Superior Court of Justice - Ontario
CITATION: Neger v. TheStar.com, 2017 ONSC 5585
COURT FILE NO.: CV-11-425830
MOTION HEARD: 20170830
RE: David Neger, Plaintiff
AND:
TheStar.com, Toronto Star Newspapers Limited, Chloe Fedio, David Bruser, Kevin Donovan, Dale Brazao, John D. Cruickshank, Michael Cooke, Canadian Broadcasting Corporation, Peter Mansbridge and Jeannie Stiglic, Defendants
BEFORE: Master Jolley
COUNSEL: David Neger, Moving Party Plaintiff, Self-Represented Iris Fischer for the Responding Party Defendants TheStar.com, Toronto Star Newspapers Limited, Chloe Fedio, David Bruser, Kevin Donovan, Dale Brazao, John Cruickshank and Michael Cooke Justin Safayeni, Counsel for the Responding Party Defendants Canadian Broadcasting Corporation, Peter Mansbridge and Jeannie Stiglic
HEARD: 30 August 2017
REASONS FOR DECISION
[1] The plaintiff brings this motion under Rule 37.14 for an order setting aside the Registrar’s order made 17 February 2017 dismissing his action for delay.

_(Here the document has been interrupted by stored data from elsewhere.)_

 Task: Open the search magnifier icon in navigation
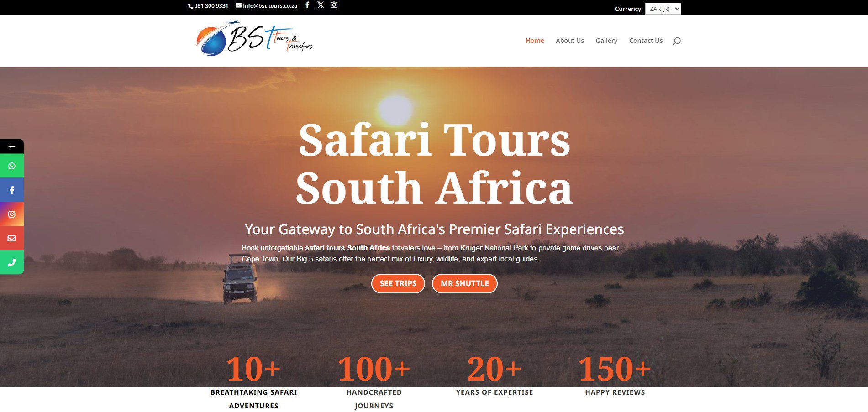(x=676, y=41)
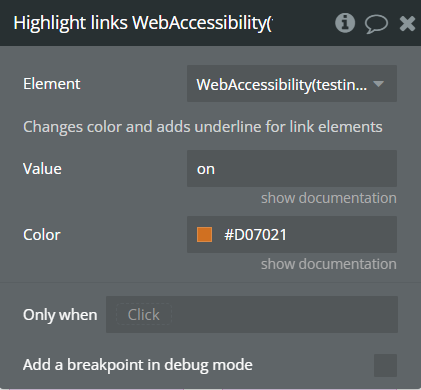Image resolution: width=421 pixels, height=390 pixels.
Task: Click the #D07021 hex color text
Action: (255, 235)
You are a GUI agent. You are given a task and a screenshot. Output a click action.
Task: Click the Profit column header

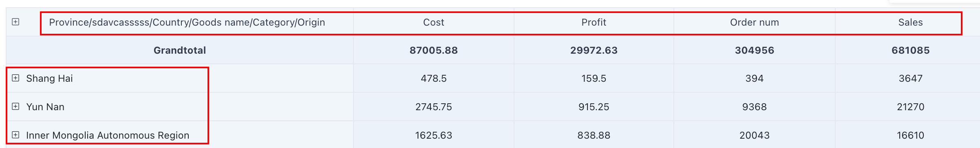tap(594, 22)
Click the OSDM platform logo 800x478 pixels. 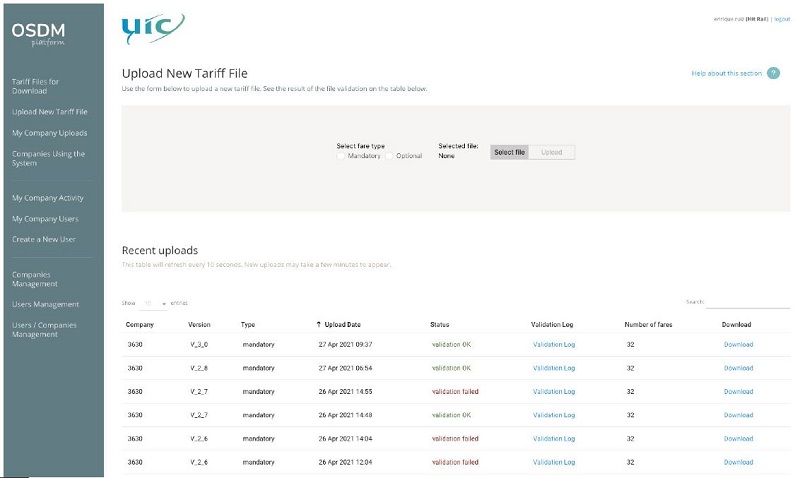tap(38, 33)
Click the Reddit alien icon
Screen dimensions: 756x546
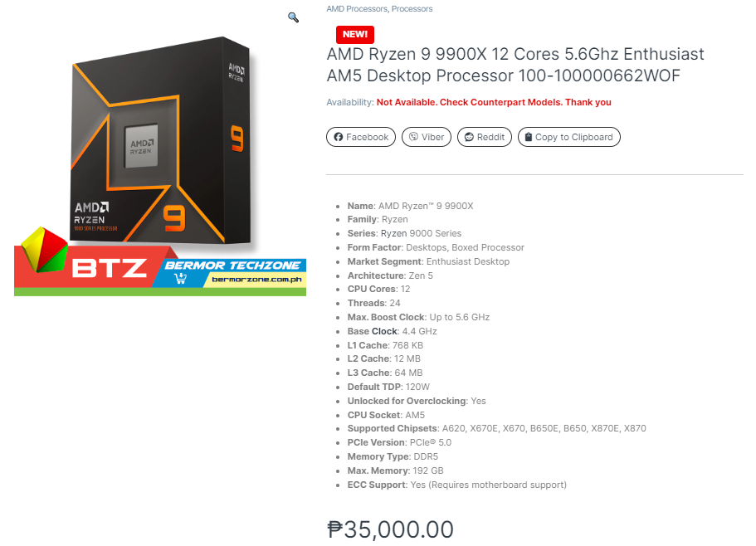click(x=469, y=137)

[2] The motion gives rise to two issues: (1) should the Registrar have made the order dismissing the plaintiff’s action for delay; and (2) should the order be set aside.
[3] For the reasons set out below, the motion is allowed and the order of the Registrar set aside.
Facts
[4] In May 2011 the plaintiff commenced this action for defamation arising from publications by the Toronto Star in its newspaper on February 9-12, 2011 inclusive and by the CBC defendants on the National on February 9 and 10, 2011 and in an online article published on cbc.ca on February 9.

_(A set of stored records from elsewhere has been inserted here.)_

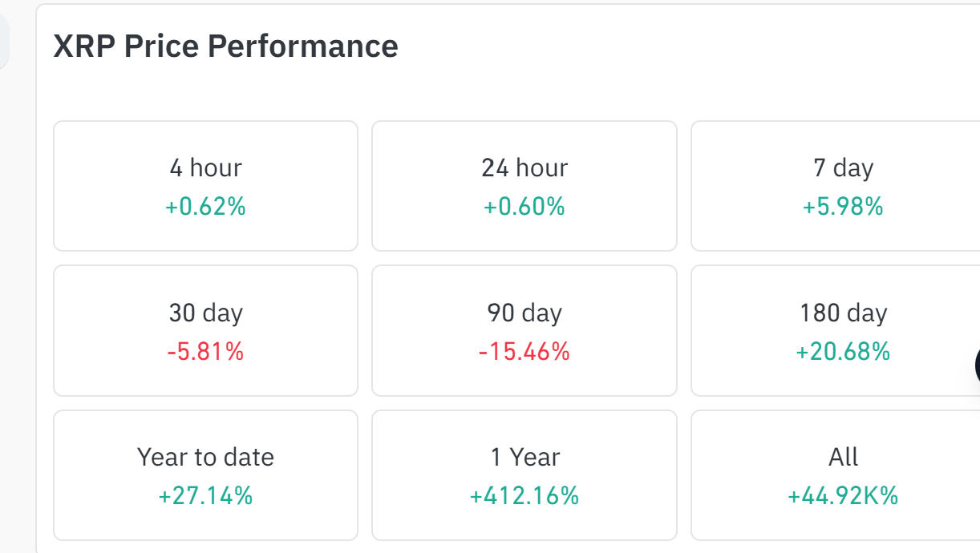
Task: Click the dark floating button at right edge
Action: 976,365
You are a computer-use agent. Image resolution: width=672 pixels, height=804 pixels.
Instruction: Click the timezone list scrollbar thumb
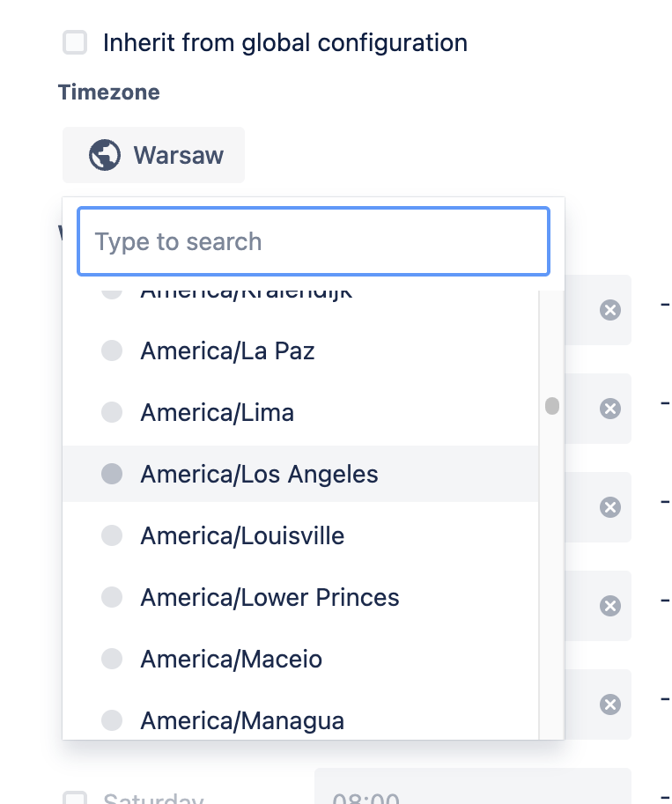pos(552,406)
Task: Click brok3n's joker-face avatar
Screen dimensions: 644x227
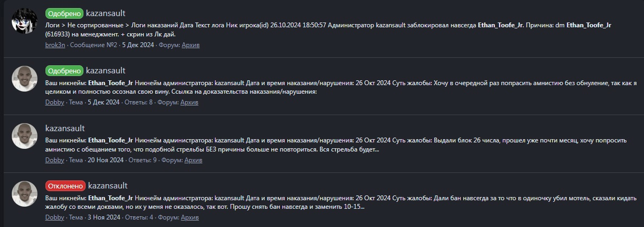Action: coord(24,21)
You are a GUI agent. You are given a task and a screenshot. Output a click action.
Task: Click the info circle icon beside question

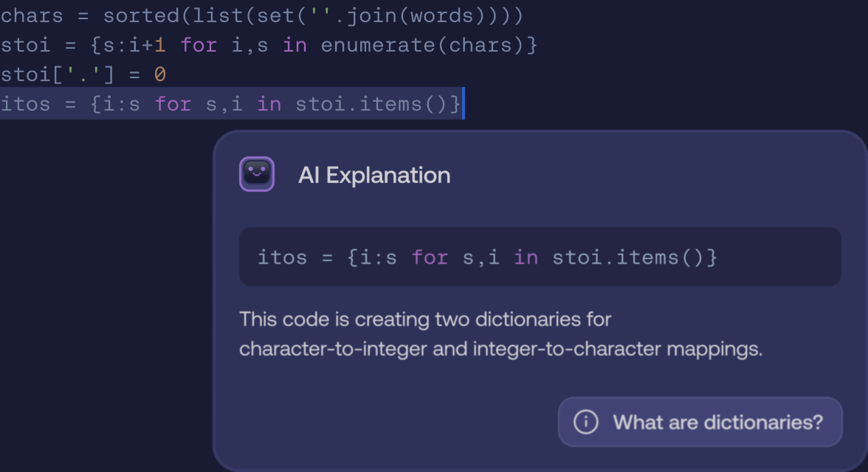585,421
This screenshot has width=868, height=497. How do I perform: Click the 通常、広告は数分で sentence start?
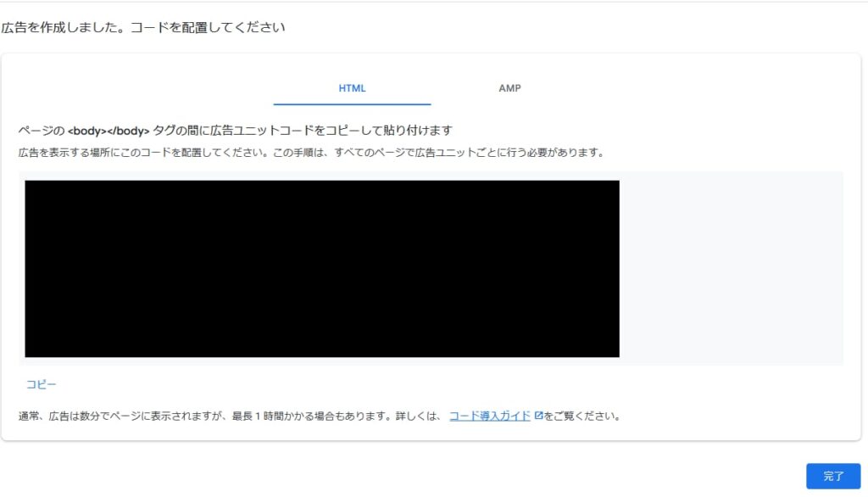pos(68,416)
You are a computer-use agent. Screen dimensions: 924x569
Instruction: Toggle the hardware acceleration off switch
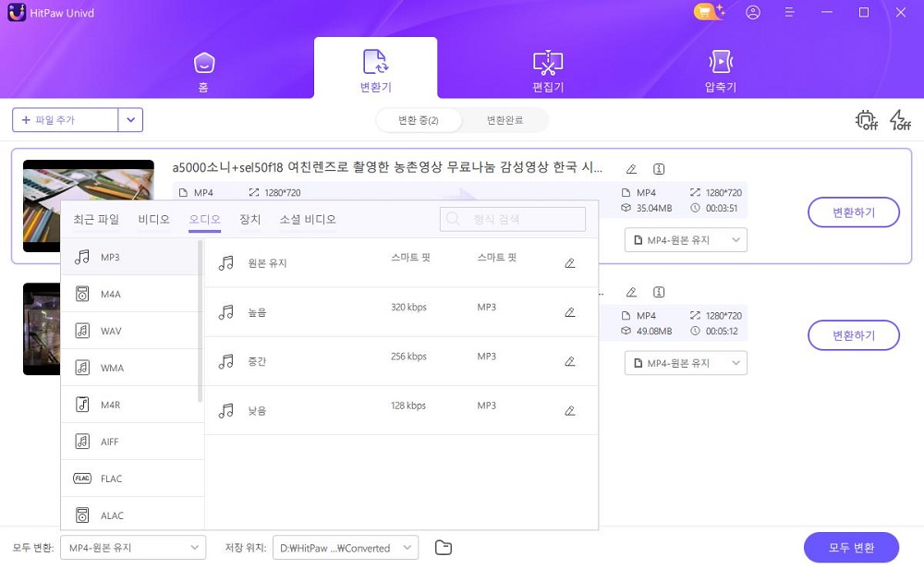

[5] The plaintiff alleges, among other things, that his acceptance into a fellowship programme at Brown University’s Rhode Island Hospital was revoked as a result of these allegedly defamatory statements.
Issues
Issue One: Should the registrar have made the order dismissing the plaintiff’s action for delay?
[6] In this unusual case, the plaintiff successfully filed his trial record and three weeks later had his action administratively dismissed.
[7] Although the plaintiff’s action was to have been dismissed on 1 January 2017 under Rule 48.14(1), by 27 January 2017, the court had not yet taken that step. The plaintiff believed that he had until 31 January 2017 to file the record. He served the defendants with his trial record on 26 January 2017 and successfully filed it with the court on 27 January 2017.
[8] The plaintiff’s wife contacted the defendants on 24 January 2017 to obtain the names of mediators and a mediation date so the plaintiff could file the Notice of Name of Mediator and Date of Session at the same time as his trial record.
[9] In response, counsel for the CBC defendants advised the plaintiff that his action was subject to administrative dismissal under Rule 48.14 as it had not been set down by 1 January 2017.
[10] The plaintiff’s wife advised that she and her husband were not aware of this Rule but asked for the defendants’ consent, if needed, to set aside the administrative dismissal and restore the action. The consent was not forthcoming. On 27 January 2017 the court accepted the trial record and the action was set down. The plaintiff confirmed with the court as late as 14 February 2017 that the action was active.
[11] By setting the action down for trial, the plaintiff acknowledged that the matter was ready for trial and all parties were deemed to be ready for trial.
[12] The day the plaintiff confirmed with the defendants that the trial record had been accepted and that the action had not been dismissed, defence counsel contacted the court and asked for clarification.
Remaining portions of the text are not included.